How To Find Energy Efficient Windows In The Minneapolis & St. Paul Areas.
Energy Efficiency Among Windows In The Twin Cities Varies Wildly. Here Is What You Need To Know To Select The “Best Of The Best.”
Similar to how cars have a Miles Per Gallon rating, windows in Minneapolis, St. Paul, and the surrounding areas have an energy rating to determine how efficient they are.
Fortunately, it’s easy to determine a window’s energy efficiency—almost everything you need to know about its efficiency is found on the NFRC label attached to it. This label appears on all windows and is the only measurement accepted by the US Department of Energy’s Energy Star program.
The NFRC label has multiple numbers that indicate different efficiency measurements. The most important number for replacement windows in areas like St. Paul and Minneapolis is U-Factor. U-Factor measures the rate of heat loss in a window. The lower the U-Factor, the better the window insulates and keeps your home warm in the winter.

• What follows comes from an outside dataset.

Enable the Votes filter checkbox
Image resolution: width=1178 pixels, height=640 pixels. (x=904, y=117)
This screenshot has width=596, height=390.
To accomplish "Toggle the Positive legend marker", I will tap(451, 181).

Here is what else you need to know about U-Factor:
- Optimal U-Factor for windows in Minnesota is 0.30 or less. For superior energy efficiency, select windows with a U-Factor of 0.25 or less.
- The average existing window (8+ years old) has an average U-Factor of 0.32 to .035, which is considered below average to poor.

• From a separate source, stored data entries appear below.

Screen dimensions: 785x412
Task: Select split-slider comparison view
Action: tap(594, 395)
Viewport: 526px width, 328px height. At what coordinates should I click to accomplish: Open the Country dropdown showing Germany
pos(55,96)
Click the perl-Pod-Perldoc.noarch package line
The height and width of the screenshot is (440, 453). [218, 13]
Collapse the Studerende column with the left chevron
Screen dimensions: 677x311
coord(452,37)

- You may save approximately 7% to 14% per year in energy costs for every 0.10 you lower the U-Factor of your windows.
- Example: 0.20 windows could save you up to 15% per year in energy costs compared to 0.30 ones. (Examples and estimates assume average conditions and can vary depending on many factors.)
While U-Factor is the most essential rating for replacement windows in the Twin Cities, other ratings are important too. Here is what you need to know about each rating:
Solar Heat Gain Coefficient (SHGC): Measures the solar radiation a window admits. The rating is expressed in a number between 0 and 1, with lower numbers being better. Optimal SHGC in Minnesota depends on the situation. When air conditioning isn’t a concern, you can choose windows with a SHGC of 0.35-0.60, as winter solar heat can help offset the heating energy need. If cooling is a primary concern for you—and no shading options are available—choose windows with a SHGC less than 0.32.
Visible Transmittance (VT): Indicates the amount of visible light transmitted, and includes the impact of the frame that does not transmit any visible light. The rating is represented as a number between 0 and 1, with the higher number being better. Most windows measuring between 0.3 and 0.7. A high VT is desirable if you want a lot of daylight in your home.
Air Leakage: Indicated by the amount of air that passes through a square foot of window. Lower numbers are desirable. 0.1 is considered outstanding (and is also the lowest published rating on any label); 0.2 is good; 0.3 is average; 0.4 or higher is unacceptable.
Condensation Resistance: This measures a window’s ability to resist condensation on the interior. Higher numbers are desired, and are expressed between 1 and 100. Anything under 50 is unacceptable; 50 to 60 is good; 60 or more is very good.
Zen Windows Have Won Energy Star Awards!
We’re proud to announce that Zen Windows’ Manufacturer Partner, Soft-Lite Windows, won the National 2014, 2015, 2016, 2017 and 2018 ENERGY STAR Partner of the Year by the EPA. Soft-Lite manufactures all our windows, so we are very proud that they have been recognized for highly energy efficient design and construction of the windows.
Want the most energy efficient replacement vinyl windows in St. Paul, Minneapolis, and the surrounding areas? Click here to complete our 5-Minute Quote process. We’ll provide you with an accurate, ironclad quote by email within one business day—no in-home appointment necessary! Have more questions? Visit our Window Installation FAQ page to see the most commonly asked questions about window replacement.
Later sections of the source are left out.